The Promise

[Still working on the Facebook Live streaming problems. Here is the text of the sermon.]

In the Name of the Father and of the Son and of the Holy Spirit. Amen.

Sometimes it’s hard to believe promises, especially promises that depend on a son whom you’ve never seen. Abram has such a promise. God promised him that He would make Abram into a great nation, and that in him God would bless all the nations of the world. The problem is that in order for Abram to be a great nation, or a “father of many” as his name says, he has to at least have one child. There aren’t going to be many descendants or a great nation, without at least having one descendant.

God appears to him and says, Don’t be afraid—or, maybe, stop being afraid—I am your shield. Your reward is very great. But Abram is having trouble believing that promise. O Lord Yahweh, what reward? What will You give me? I continue childless. That word is “stripped/empty.” I have nothing. And Eliezer of Damascus is going inherit everything. I have no offspring at all, let alone many offspring, and someone who isn’t even related to me is going to be my heir. God say, No. This man will not be your heir. Your very own son will be your heir. A son from you and Sarai. Come outside. Look at the stars and count them if you can. We can see a lot of stars, more than in a bigger city. But imagine being there with Abram, with no electric light pollution at all. How many stars he could see. Perhaps you’ve been out in the open, in the desert or somewhere, and you’ve seen stars like that. Count them, if you can; thus will your offspring be.

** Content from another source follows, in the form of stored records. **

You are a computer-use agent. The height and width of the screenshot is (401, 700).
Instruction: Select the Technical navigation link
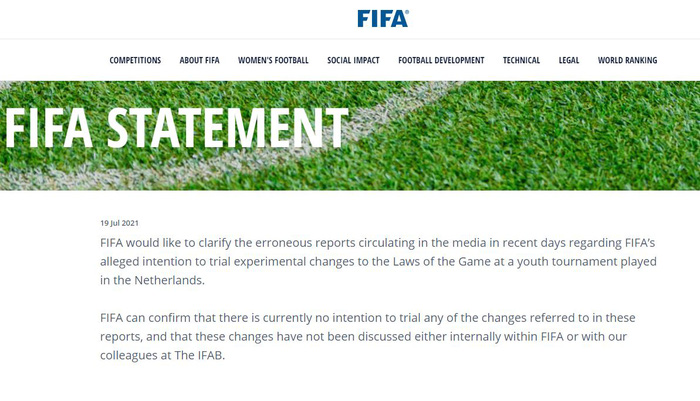[x=521, y=60]
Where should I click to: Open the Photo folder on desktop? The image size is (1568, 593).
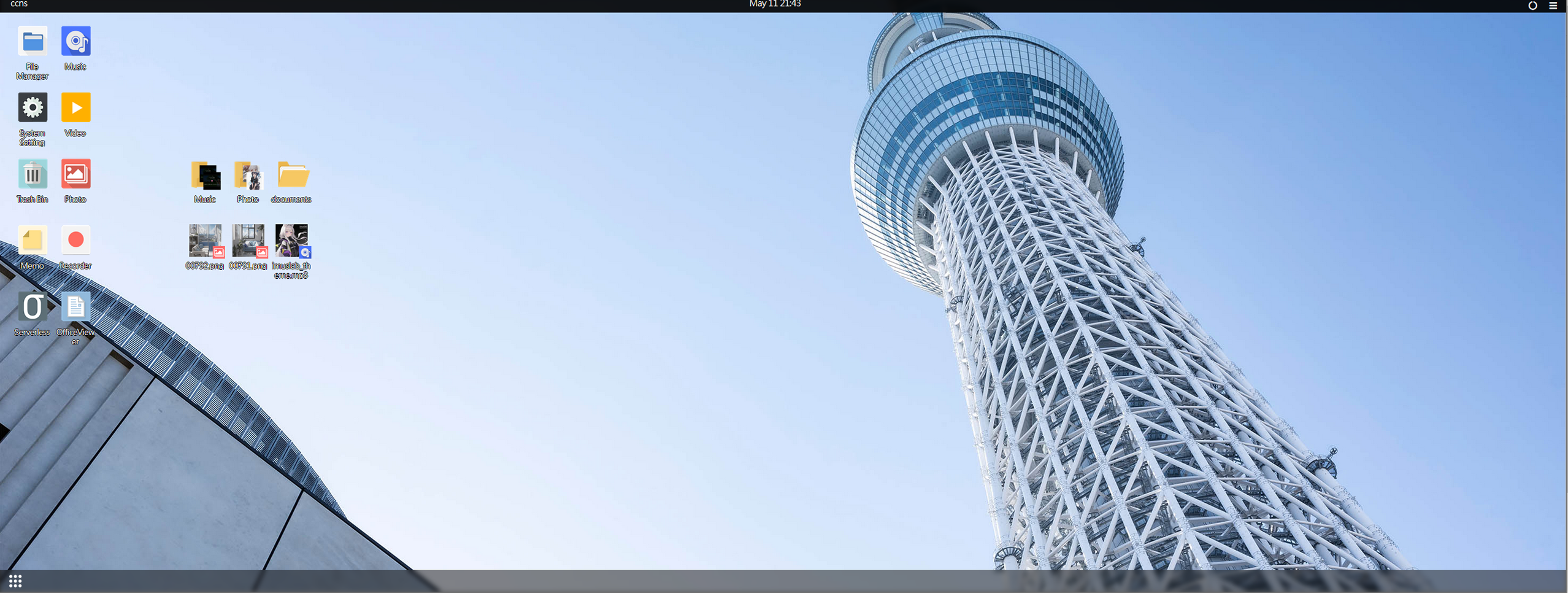[x=248, y=176]
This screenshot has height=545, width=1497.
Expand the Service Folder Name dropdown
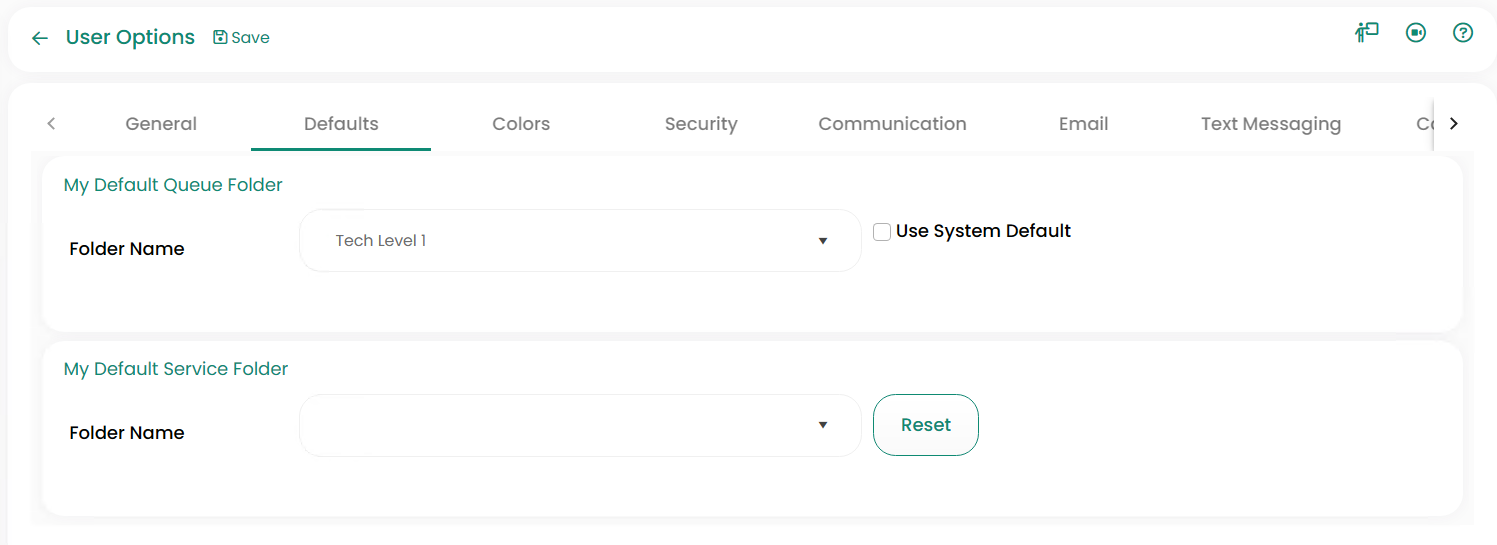(x=579, y=425)
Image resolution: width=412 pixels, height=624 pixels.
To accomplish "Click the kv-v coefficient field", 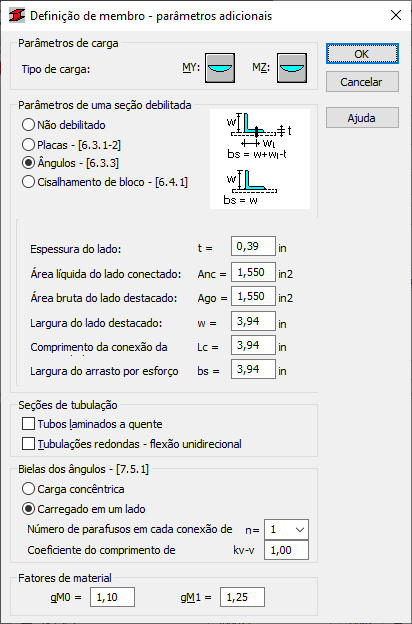I will pos(286,550).
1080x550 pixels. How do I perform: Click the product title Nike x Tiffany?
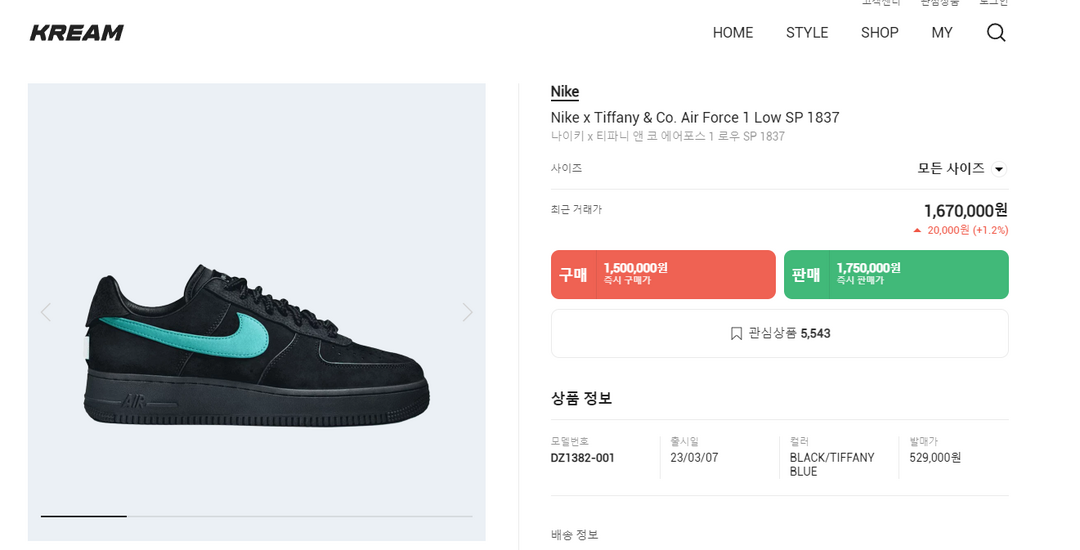[x=695, y=118]
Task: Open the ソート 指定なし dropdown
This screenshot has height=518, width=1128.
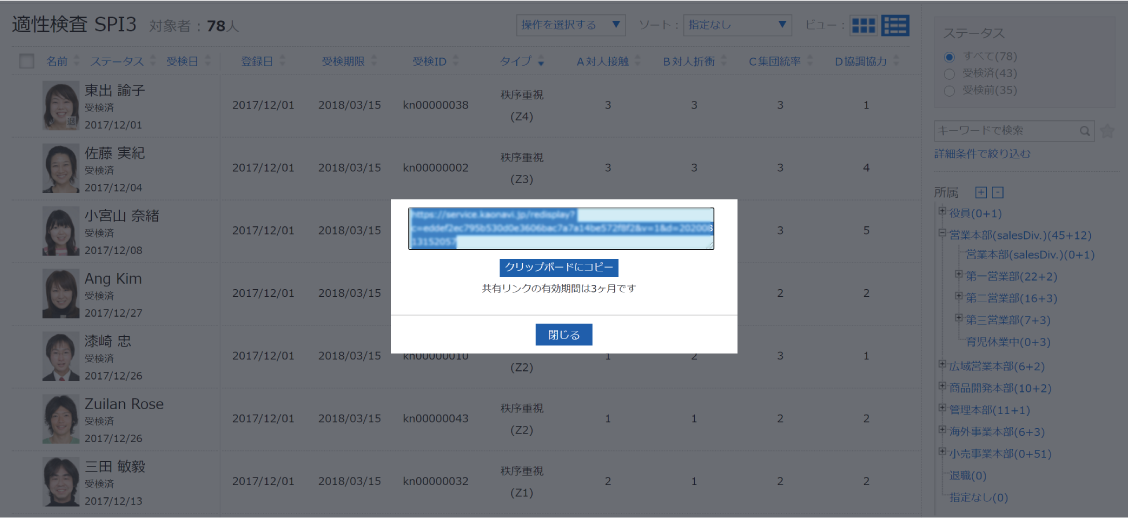Action: (x=737, y=24)
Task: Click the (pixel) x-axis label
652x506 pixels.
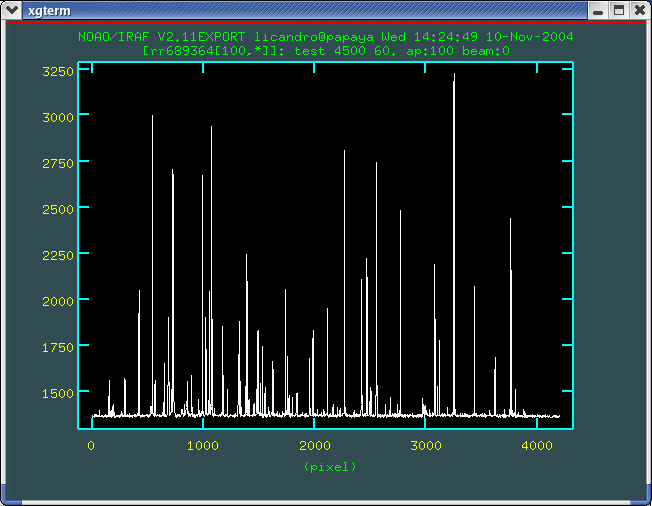Action: [329, 467]
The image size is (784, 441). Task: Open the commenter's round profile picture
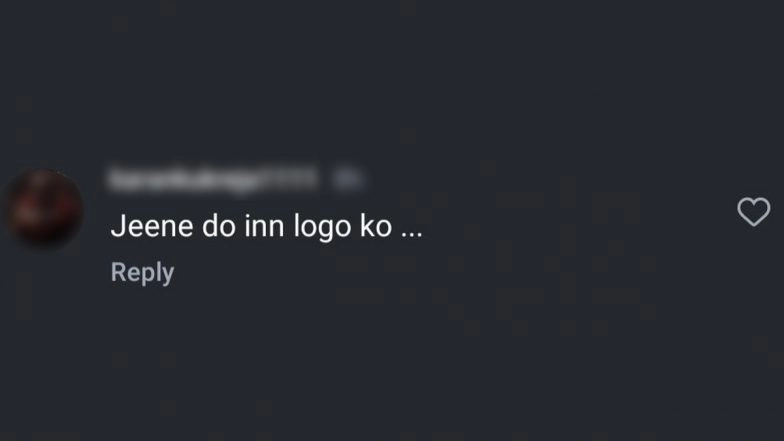point(44,208)
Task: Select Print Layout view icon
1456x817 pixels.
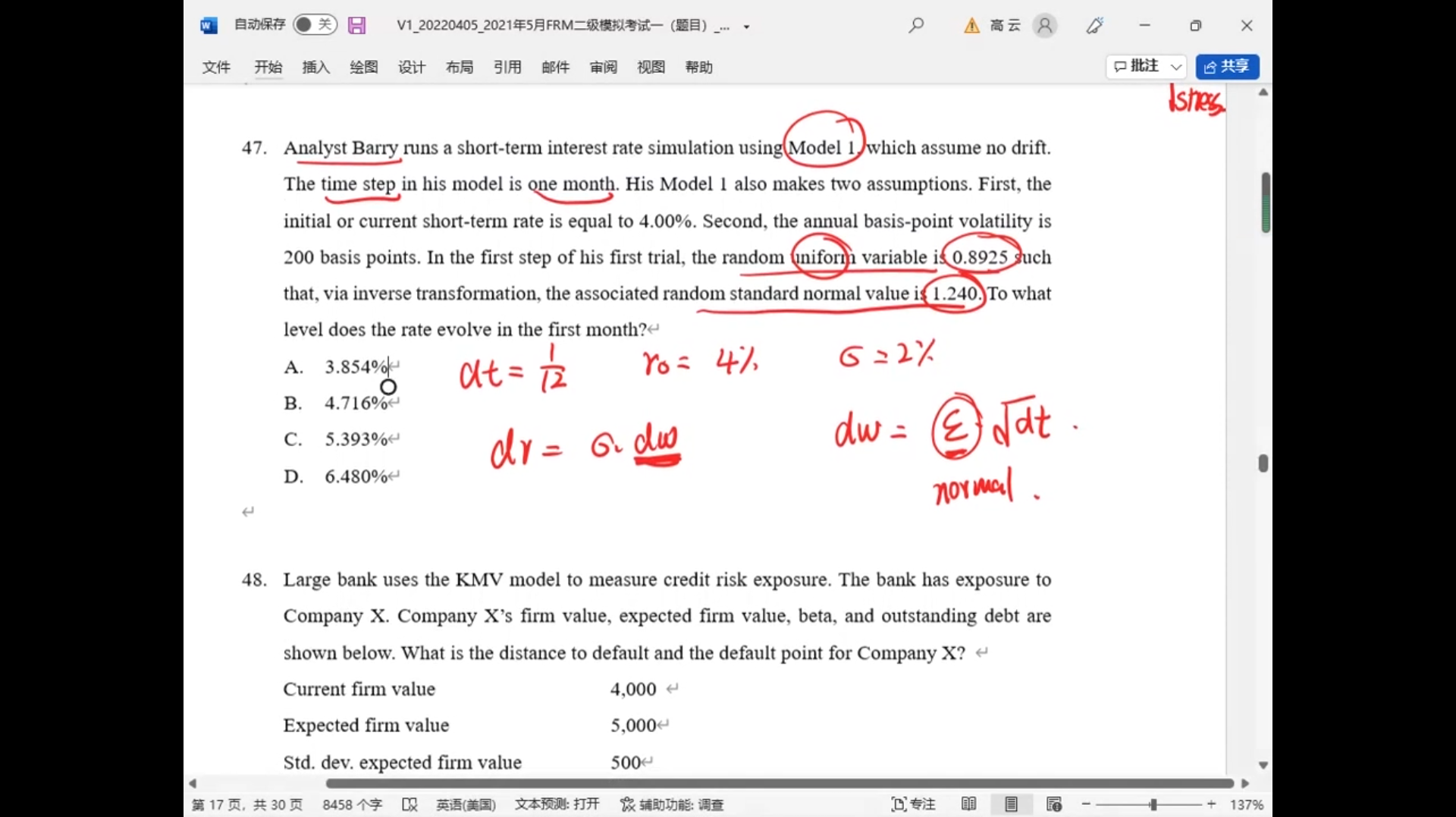Action: (x=1011, y=804)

It’s hard to believe a promise that depends on a son you’ve never seen. But Abram believed God, and God counted it to him, reckoned it to him, as righteousness. The word for believe is related to the word for trustworthy, faithful, firm. When Abram says that he doesn’t have a child, what does God do? He doesn’t magically produce a child in front of Abram’s eyes and say, Look, here he is. He simply repeats the promise. So the question is no longer about what evidence Abram has about the promise. Now the question is whether God is faithful. Can God be trusted? Will God do what He said?